2. The fixture according to claim 1, in combination with a drill guide comprising a substantially cylindrical guiding surface for guiding a drill or fixture mount, wherein the guiding surface has a length between a coronal end and apical end, the length of the fixture from a coronal end thereof to an apical end thereof is longer than the length of the guiding surface in the longitudinal direction of the guiding surface, wherein when the coronal end of the fixture is aligned with the coronal end of the guiding surface of the drill guide, an apical portion of the fixture that extends outside the guiding surface comprises the guide portion.

3. The fixture according to claim 1 , wherein the length of the unthreaded guide portion is in the range of 2-5mm.

4. The fixture of claim 1 , wherein the length of the threaded body is in the range of 8 to 55mm, such as any of 8 to 24mm, 10 to 18mm, and 30 to 55mm.

5. The fixture according to any of the previous claims, in combination with a drill, preferably a cylindrical drill, or a set of drills, preferably a set of cylindrical drills, wherein the diameter over the length of the guide portion of the fixture substantially corresponds to the drill diameter of the drill or the largest drill diameter of a drill of the set of drills.

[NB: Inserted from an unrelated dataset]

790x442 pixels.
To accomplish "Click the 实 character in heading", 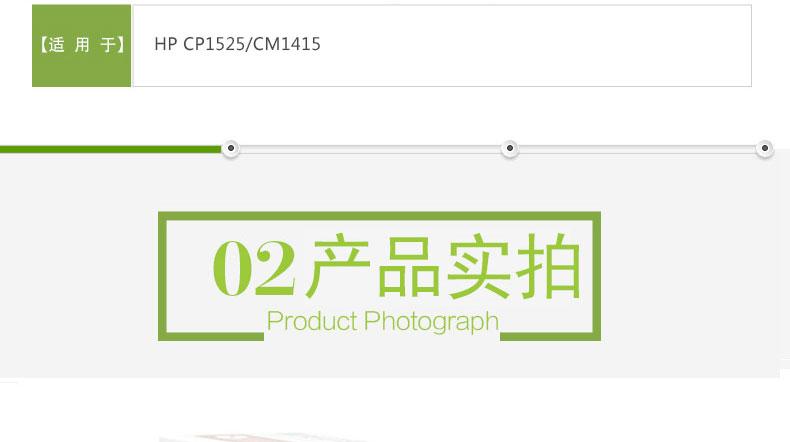I will (x=479, y=266).
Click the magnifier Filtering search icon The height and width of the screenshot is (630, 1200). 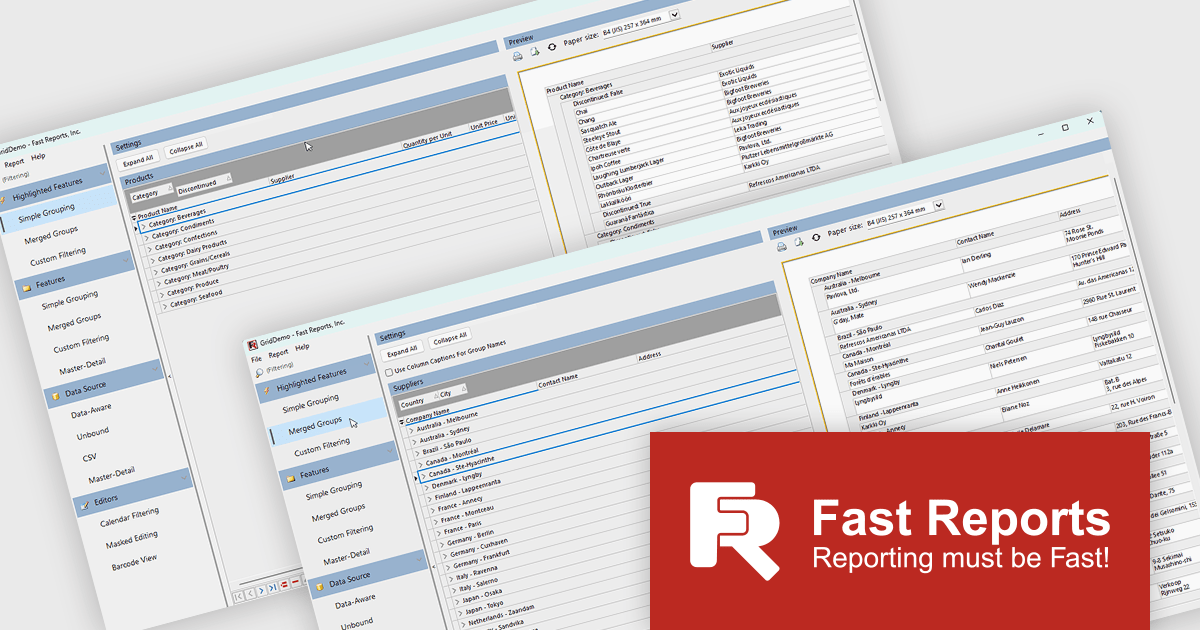click(x=258, y=371)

6. The fixture according to any of the previous claims, in combination with a drill guide having a cylindrical guiding surface, and a fixture mount, wherein the fixture mount has a guiding surface at the apical end thereof for guiding by the guiding surface of the drill guide.

7. The fixture according to claim 6, wherein the diameter of the guiding surface of the drill guide and the diameter of the guiding surface of the fixture mount are configured to provide a guiding fit therebetween, and the diameter of the guide portion of the fixture is configured to pass through the recess provided by the cylindrical guiding surface of the drill guide with a clearance fit.

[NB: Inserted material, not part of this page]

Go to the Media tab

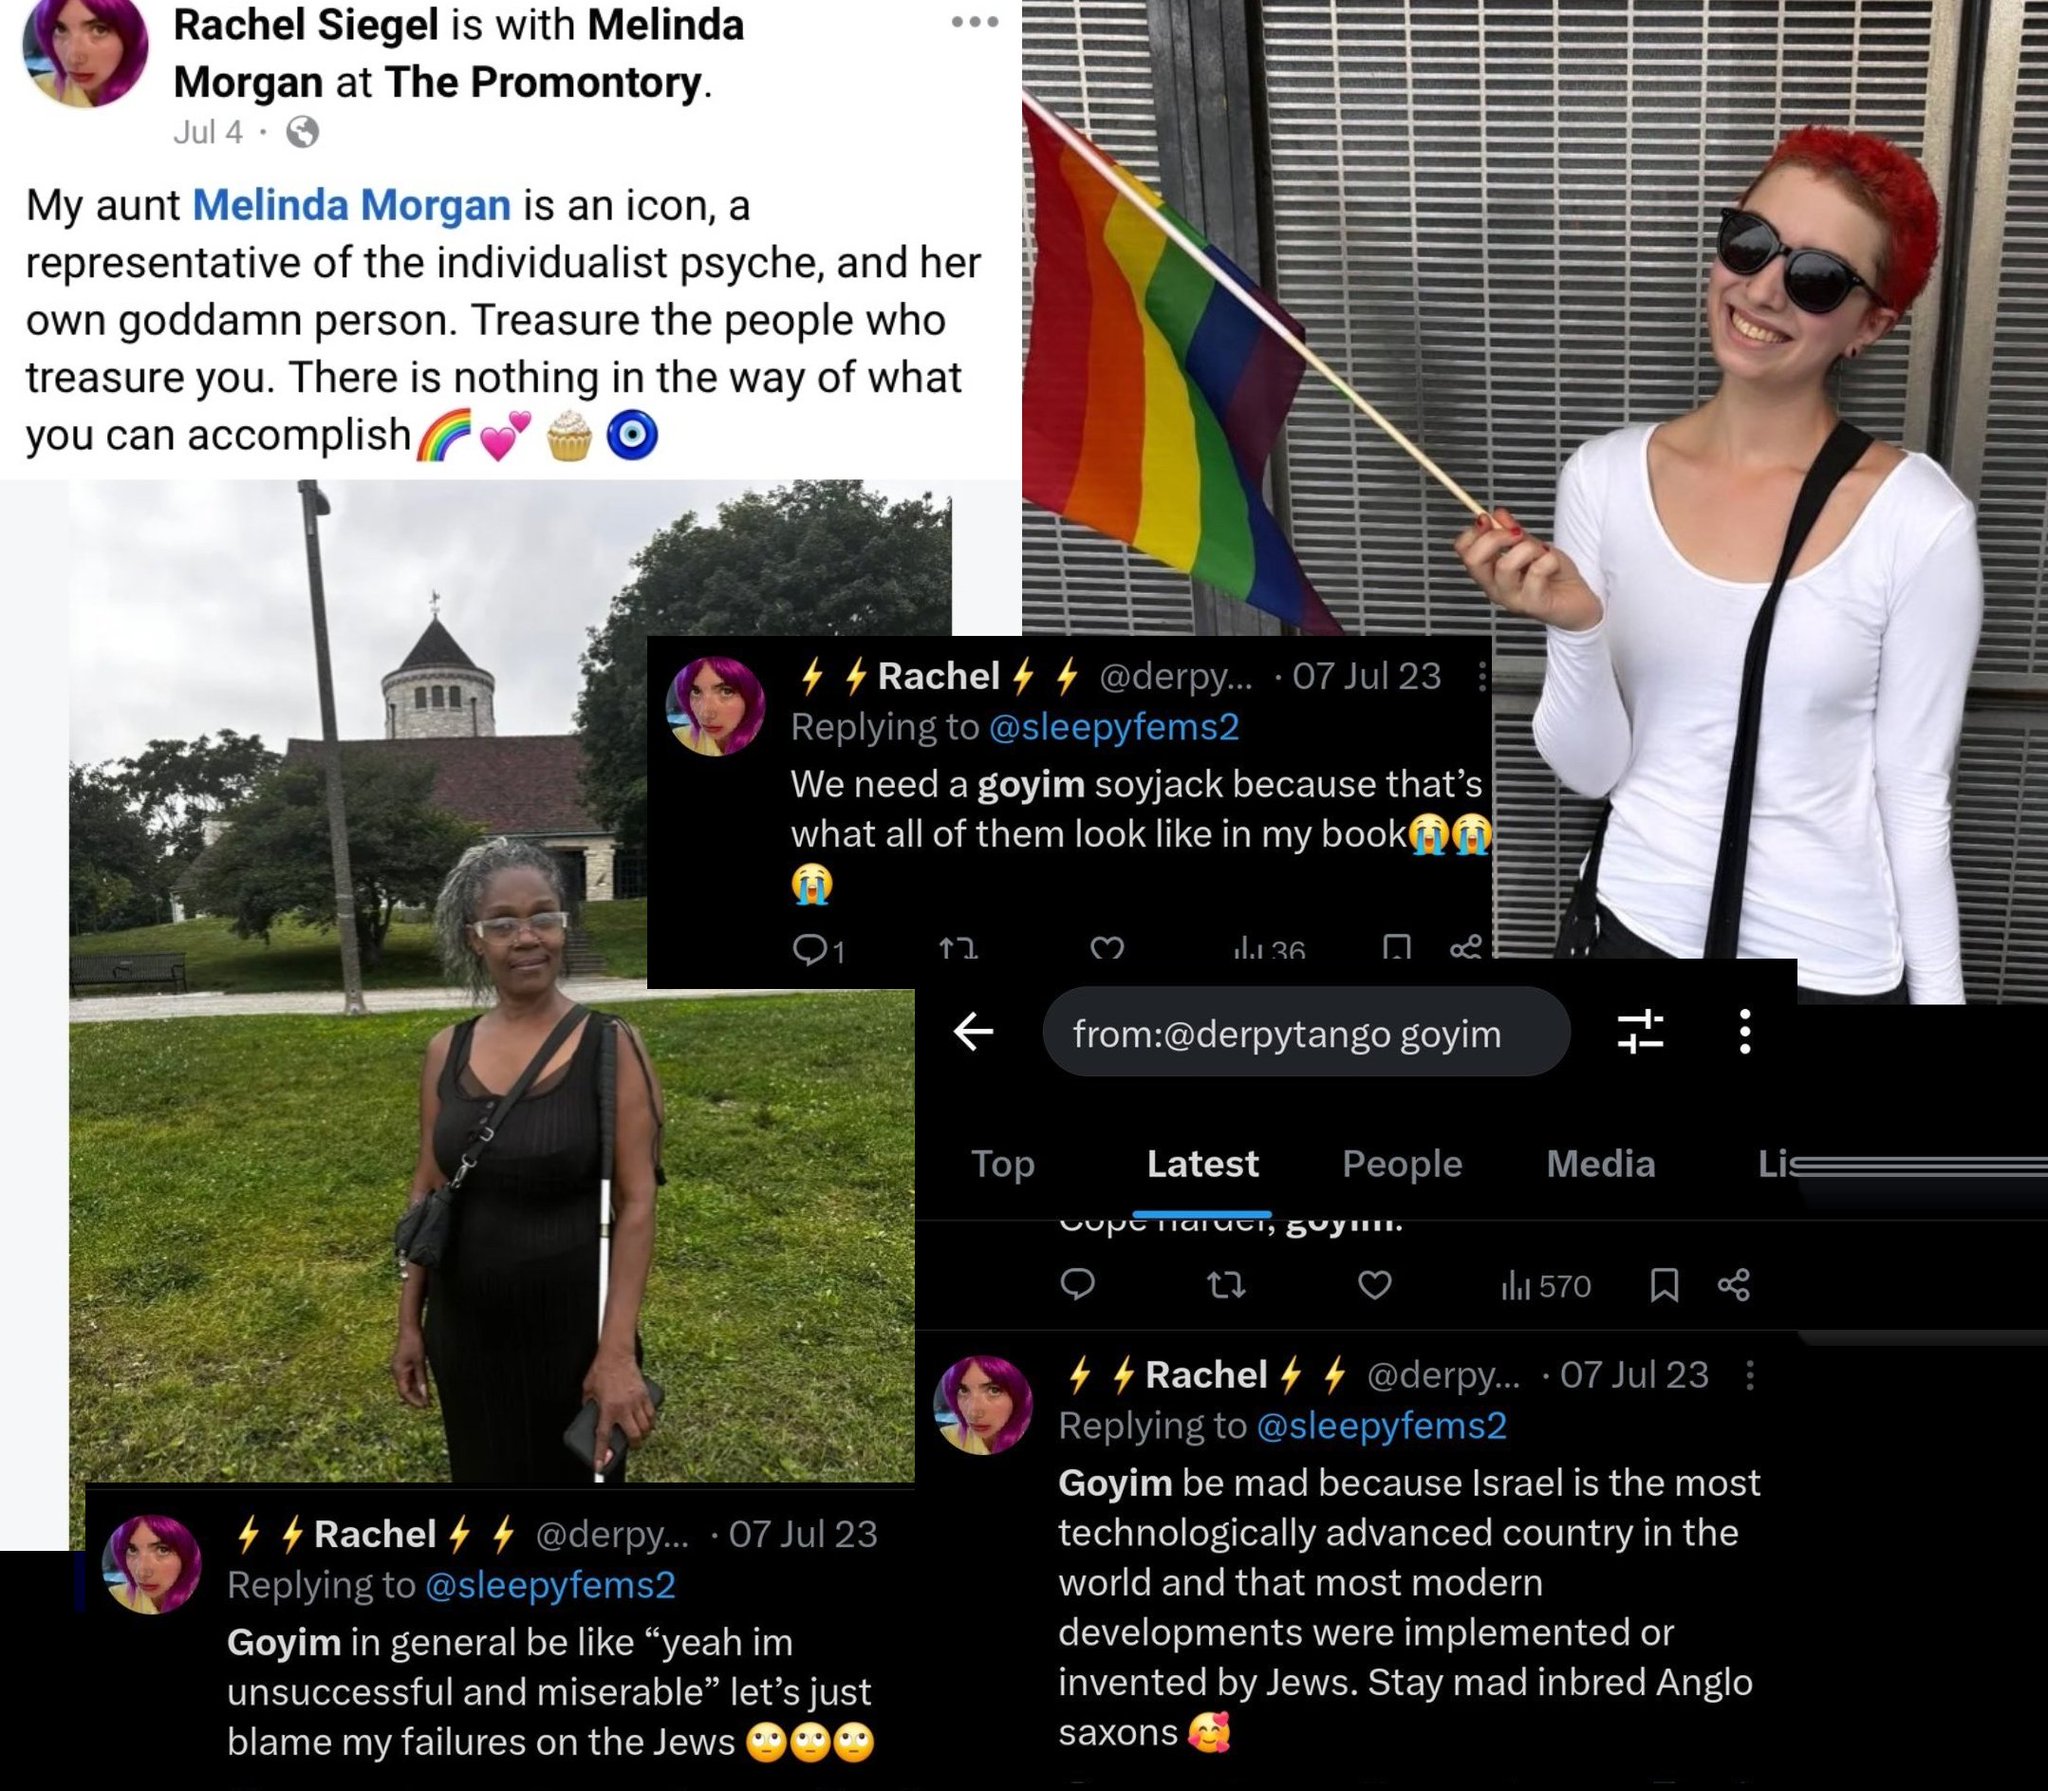[1600, 1164]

8. The fixture according to any of the previous claims, in combination with a bone tap having a non-thread cutting guide portion, such as substantially corresponding to the guide portion of the fixture.

9. The fixture according to any of the previous claims, in combination with a bone tap having an extended non-thread cutting guide portion, such as substantially corresponding to the guide portion of the fixture, but longer to permit precise thread cutting at the coronal aspect of the osteotomy.

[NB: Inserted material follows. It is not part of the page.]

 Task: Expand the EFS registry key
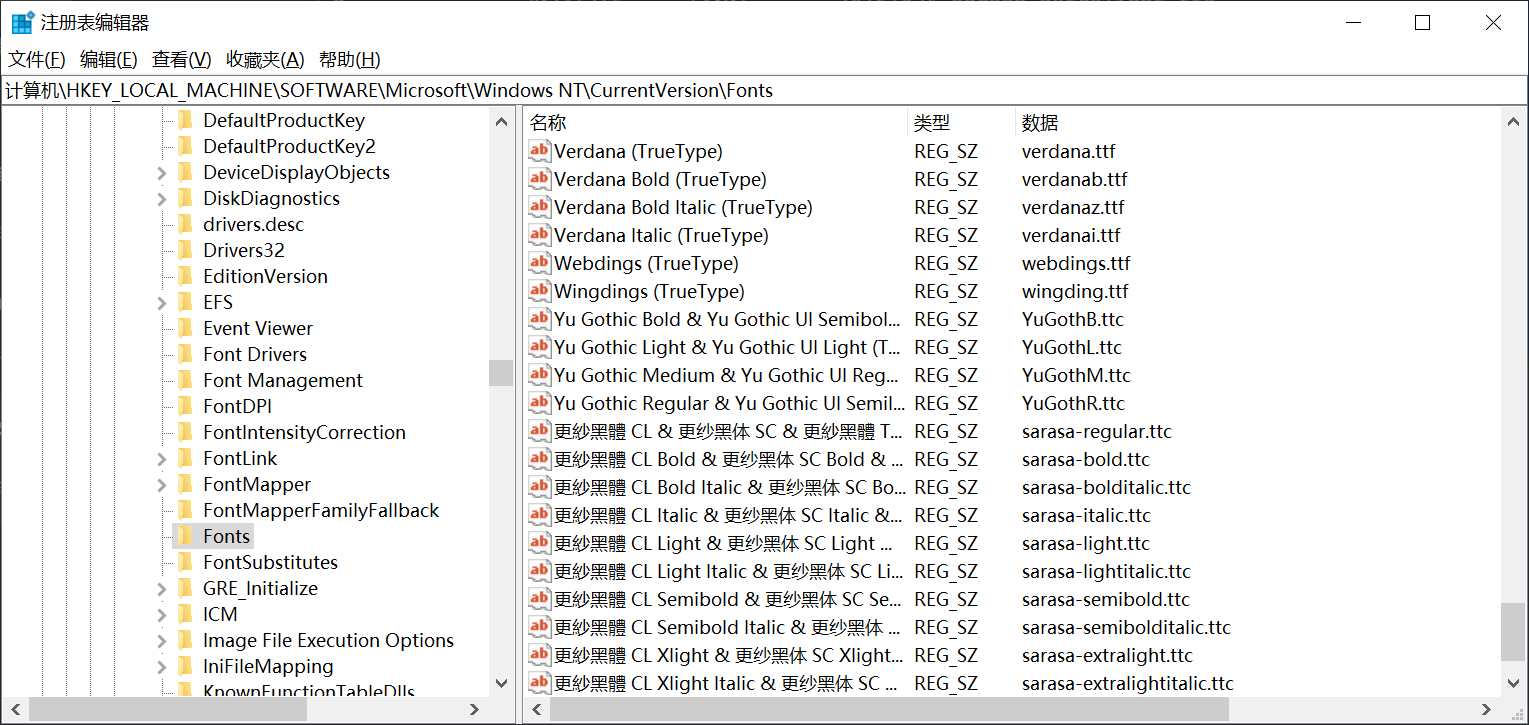point(162,302)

10. A method for planning guided surgical procedure, comprising

obtaining first scan data of the oral anatomy of the patient;

generating a virtual model of the oral anatomy of the patient based on the first scan data;

obtaining second scan data of a reference guide;

generating a virtual model of the reference guide based on the second scan data; visualising the virtual model of the reference guide in a predetermined relationship relative to the model of the oral anatomy;

determining, based on the virtual model of the oral anatomy, a point of entry of a planned osteotomy site for a dental fixture;

determining, based on virtual model of the reference guide, a coronal end of a guide surface for a drill guide, said drill guide to be based on the second scan data;

determining a length from an apical end of a threaded portion of a fixture to a coronal end of the fixture for the osteotomy site measured in the longitudinal direction of the fixture; wherein

when the length from the apical end of the threaded portion of the fixture to the coronal end of the fixture is longer than the distance between the point of entry of the planned osteotomy site and the coronal end of the guide surface for the drill guide measured in the longitudinal direction of the guide surface, selecting a fixture for the guided surgical procedure having a guide portion with a surface substantially concentric with the central longitudinal axis of the fixture, a threaded body located coronally of the guide portion, wherein the selected fixture has a length such that guide portion is located within the planned osteotomy site when the coronal end of the fixture is aligned with the coronal end of the guide surface.

11. An implant substantially as described in the accompanying description and figures.

12. A bone tap substantially as described in the accompanying description and figures.

13. An implant system substantially as described in the accompanying description and figures.